How to solve "RuntimeError: Address already in use" in pytorch distributed training?

In the pytorch distributed training, I met a RuntimeError as following:

Traceback (most recent call last):
  File "visual/distribution_train.py", line 387, in <module>
    main()
  File "visual/distribution_train.py", line 67, in main
    spawn(main_worker, nprocs=ngpus_per_node, args=(ngpus_per_node, args))
  File "/public/home/fengm/.conda/envs/fm_pytorch_env/lib/python3.6/site-packages/torch/multiprocessing/spawn.py", line 167, in spawn
    while not spawn_context.join():
  File "/public/home/fengm/.conda/envs/fm_pytorch_env/lib/python3.6/site-packages/torch/multiprocessing/spawn.py", line 114, in join
    raise Exception(msg)
Exception:

-- Process 0 terminated with the following error:
Traceback (most recent call last):
  File "/public/home/fengm/.conda/envs/fm_pytorch_env/lib/python3.6/site-packages/torch/multiprocessing/spawn.py", line 19, in _wrap
    fn(i, *args)
  File "/public/home/fengm/vehicle_reid/pytorch-pose-master/visual/distribution_train.py", line 74, in main_worker
    dist.init_process_group(backend=args.dist_backend, init_method=args.dist_url,world_size=args.world_size, rank=args.rank)
  File "/public/home/fengm/.conda/envs/fm_pytorch_env/lib/python3.6/site-packages/torch/distributed/distributed_c10d.py", line 354, in init_process_group
    store, rank, world_size = next(rendezvous(url))
  File "/public/home/fengm/.conda/envs/fm_pytorch_env/lib/python3.6/site-packages/torch/distributed/rendezvous.py", line 95, in _tcp_rendezvous_handler
    store = TCPStore(result.hostname, result.port, world_size, start_daemon)
RuntimeError: Address already in use

pytorch distributed initial setting is

torch.multiprocessing.spawn(main_worker, nprocs=8, args=(8, args))
torch.distributed.init_process_group(backend='nccl', init_method='tcp://110.2.1.101:8900',world_size=4, rank=0)

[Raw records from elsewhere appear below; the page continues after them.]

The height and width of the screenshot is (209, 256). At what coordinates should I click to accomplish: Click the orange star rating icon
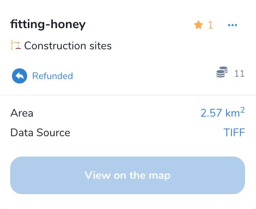198,25

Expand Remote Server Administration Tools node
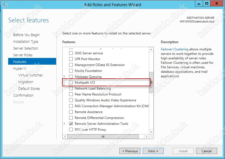(64, 123)
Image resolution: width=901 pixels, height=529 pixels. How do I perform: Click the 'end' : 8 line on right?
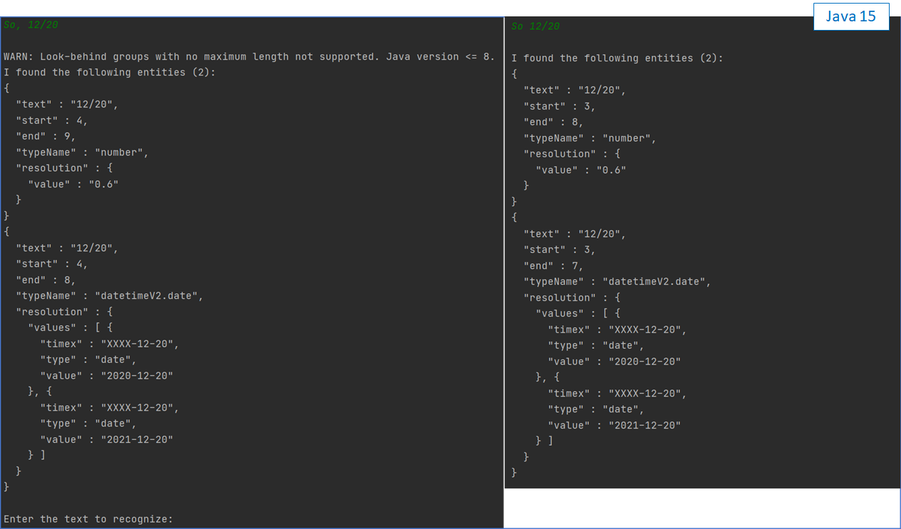552,121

There are 10 nodes with gpu mounted under the master node. The master node doesn’t have GPU. I used the slurm system to submit my task and my task is randomly assigned to worker node. ‘110.2.1.101’ in init_method is the master IP. I don’t kown whether is the init_method wrong?
Is there anyone have met it before ? Who can help me to fix this bug?

1 Like

What do you run in main_worker and where do the world_size=4 and rank=0 arguments to init_process_group come from? Are they hard coded, or do you list a single example?

The error itself means that multiple processes try to bind to the address and port, so I assume you are trying to run multiple processes with rank=0.

1 Like

Sorry to bring this up. I ran into the same issues, I wonder did you solve it?

you can set a free port